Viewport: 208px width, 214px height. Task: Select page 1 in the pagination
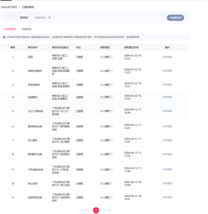96,210
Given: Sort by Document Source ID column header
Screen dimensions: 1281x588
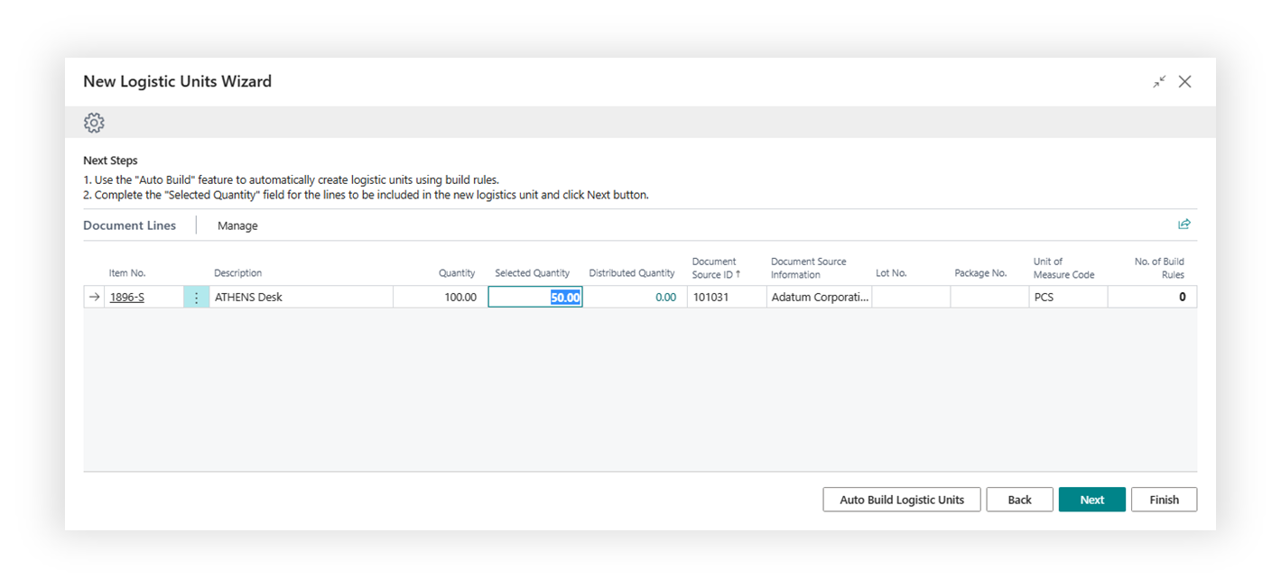Looking at the screenshot, I should pos(716,268).
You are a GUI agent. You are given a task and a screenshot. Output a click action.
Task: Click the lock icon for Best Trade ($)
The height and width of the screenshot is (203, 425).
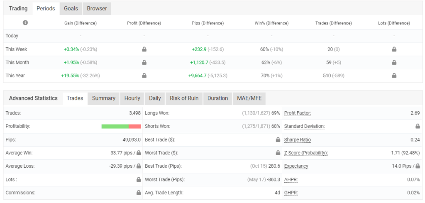click(x=278, y=140)
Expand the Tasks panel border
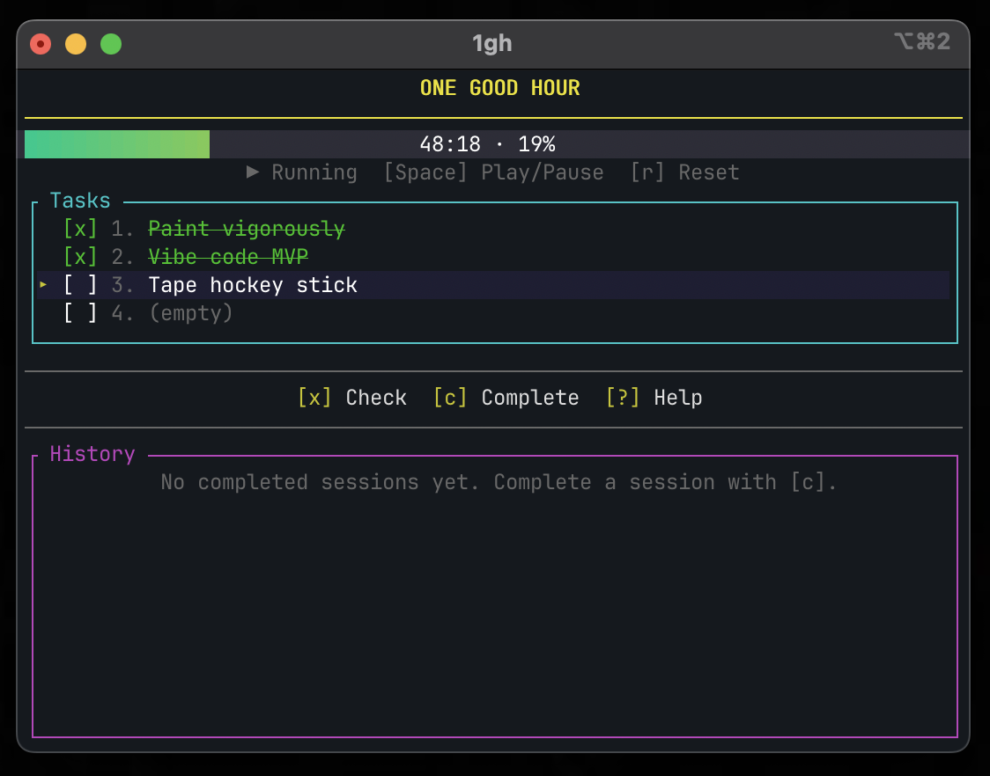This screenshot has height=776, width=990. pyautogui.click(x=493, y=340)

──────

### WHAT IS REQUIRED
Print each record exactly as it stands, skipping the pictures.

### RESPONSE TO THIS TASK
Viewport: 208px width, 214px height. Task: Select page 1 in the pagination
96,210
Given: Sort by Document Source ID column header
Screen dimensions: 1281x588
Looking at the screenshot, I should pos(716,268).
You are a GUI agent. You are given a task and a screenshot. Output a click action.
Task: Click the lock icon for Best Trade ($)
The height and width of the screenshot is (203, 425).
click(x=278, y=140)
Expand the Tasks panel border
This screenshot has height=776, width=990. pyautogui.click(x=493, y=340)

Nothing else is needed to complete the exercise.